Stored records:
☆ ☆ ☆ ☆ ☆ ☆ ☆

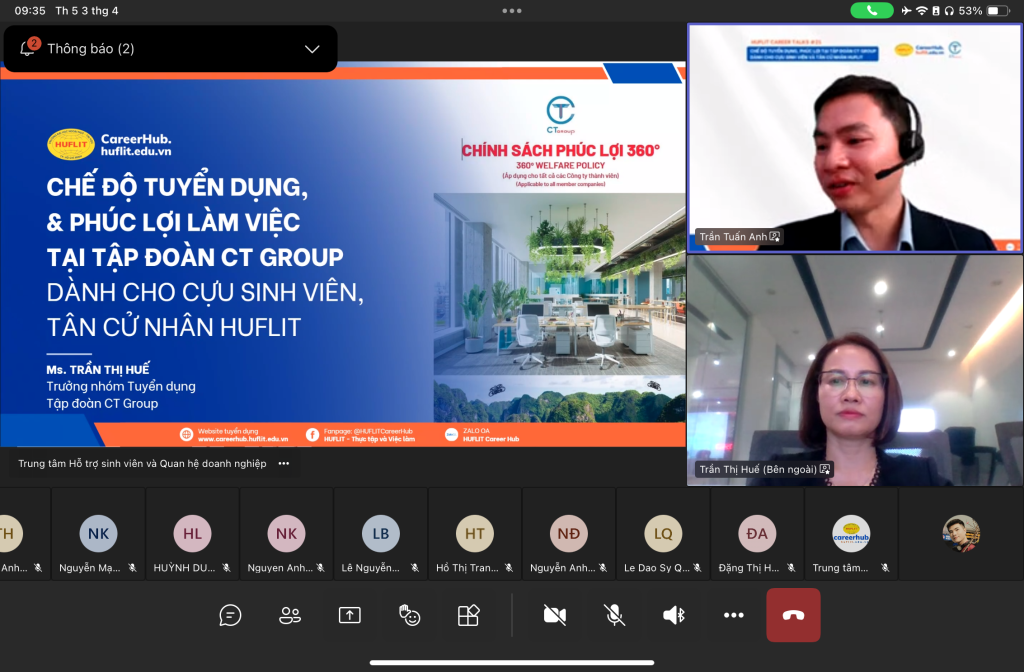The image size is (1024, 672).
Task: Open the iPad multitasking dots at top
Action: pyautogui.click(x=512, y=10)
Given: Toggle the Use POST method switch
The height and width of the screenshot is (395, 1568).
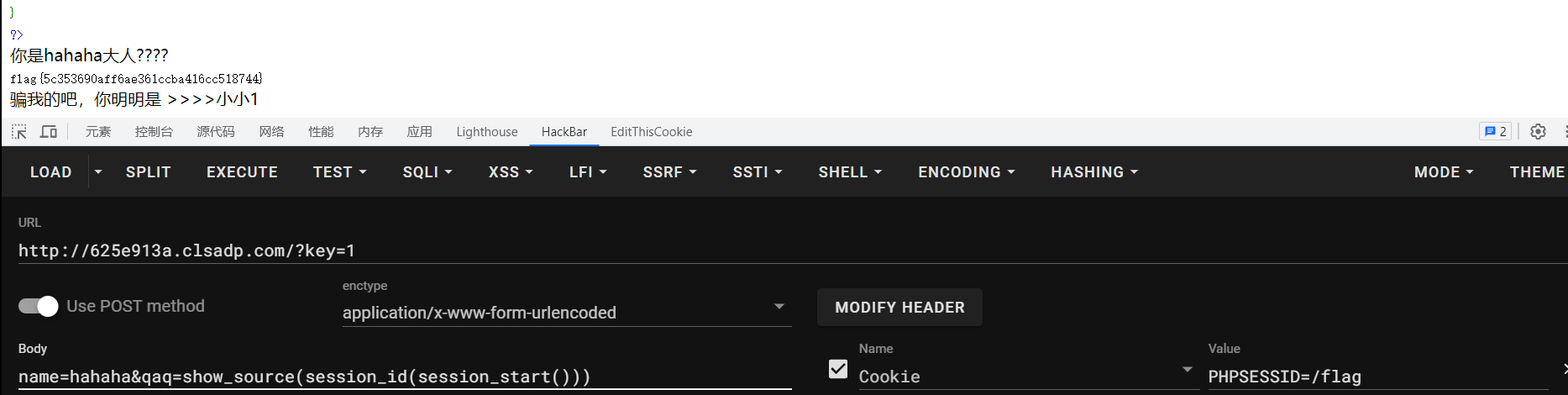Looking at the screenshot, I should (39, 306).
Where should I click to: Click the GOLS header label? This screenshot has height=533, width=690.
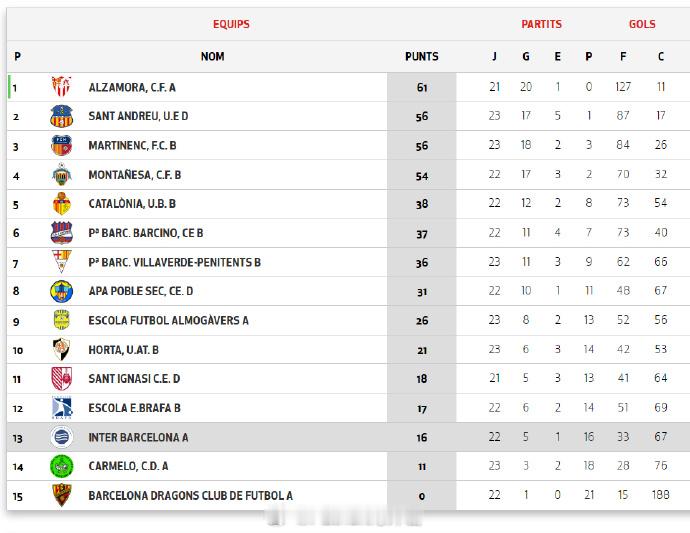pos(642,24)
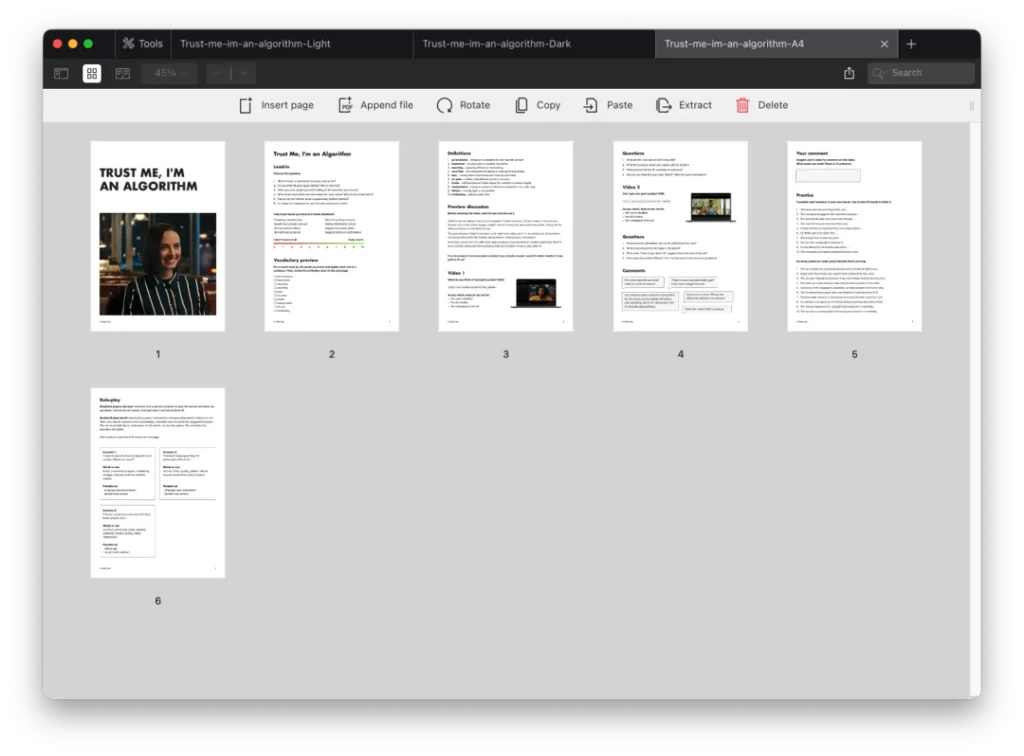Viewport: 1024px width, 756px height.
Task: Extract pages using the Extract icon
Action: click(685, 104)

☆ ☆ ☆ ☆ ☆ ☆ ☆

In the data above, find the line containing "Where should I", then output it and every later line exactly, without the pictures.

▶ [Solution to this exercise]:
Where should I click to: Click the GOLS header label? This screenshot has height=533, width=690.
pos(642,24)
Viewport: 1024px width, 756px height.
Task: Extract pages using the Extract icon
Action: click(685, 104)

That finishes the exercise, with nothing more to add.